> **Text**:
RESPONSE: The Company has ongoing termination benefit arrangements as part of its collective bargaining agreements, written human resource policies and government regulations. Substantially all employees terminated in connection with the restructuring programs were terminated under such ongoing termination benefit arrangements. The related liability for termination costs was accrued as a one-time charge to earnings in accordance with SFAS No. 112 since (1) the termination obligation was attributable to employees services already rendered, (2) the obligation related to rights that vest or accumulate, (3) payment of the obligation is probable, and (4) the amount of the payment is reasonably estimable. The amount of the employee termination accrual was calculated by applying the benefit provisions of the ongoing termination benefit arrangement to the specified employees to be terminated. The Company has expanded its disclosure on pages F-29 and F-30 to clarify its accounting for these costs.
18. Common Interests, and Tracking Preferred Interests
20. We note your revision made in response to prior comment 79. However, your statement, ...the Company authorized and issued four series of tracking preferred interests that track the performance of the AdMat business. . . remains unclear. Please revise your disclosure to discuss how these interests track the performance of the AdMat business.

> **Data block**:
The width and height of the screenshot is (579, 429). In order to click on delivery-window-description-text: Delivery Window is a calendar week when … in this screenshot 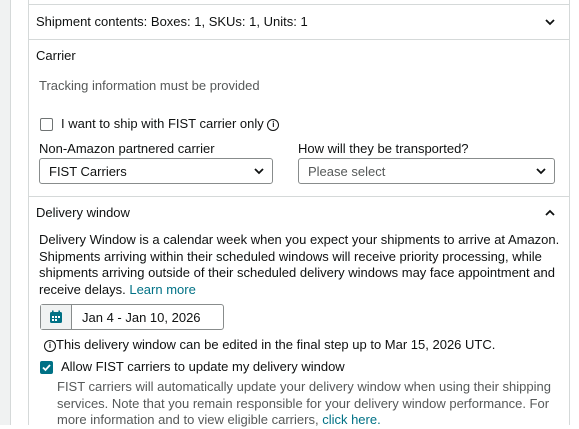, I will do `click(300, 264)`.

> **Work request**: Reproduce the SEC comment response text word for word, from start to finish. The material has no connection to the text.

> **Written response**:
RESPONSE: The Company has ongoing termination benefit arrangements as part of its collective bargaining agreements, written human resource policies and government regulations. Substantially all employees terminated in connection with the restructuring programs were terminated under such ongoing termination benefit arrangements. The related liability for termination costs was accrued as a one-time charge to earnings in accordance with SFAS No. 112 since (1) the termination obligation was attributable to employees services already rendered, (2) the obligation related to rights that vest or accumulate, (3) payment of the obligation is probable, and (4) the amount of the payment is reasonably estimable. The amount of the employee termination accrual was calculated by applying the benefit provisions of the ongoing termination benefit arrangement to the specified employees to be terminated. The Company has expanded its disclosure on pages F-29 and F-30 to clarify its accounting for these costs.
18. Common Interests, and Tracking Preferred Interests
20. We note your revision made in response to prior comment 79. However, your statement, ...the Company authorized and issued four series of tracking preferred interests that track the performance of the AdMat business. . . remains unclear. Please revise your disclosure to discuss how these interests track the performance of the AdMat business.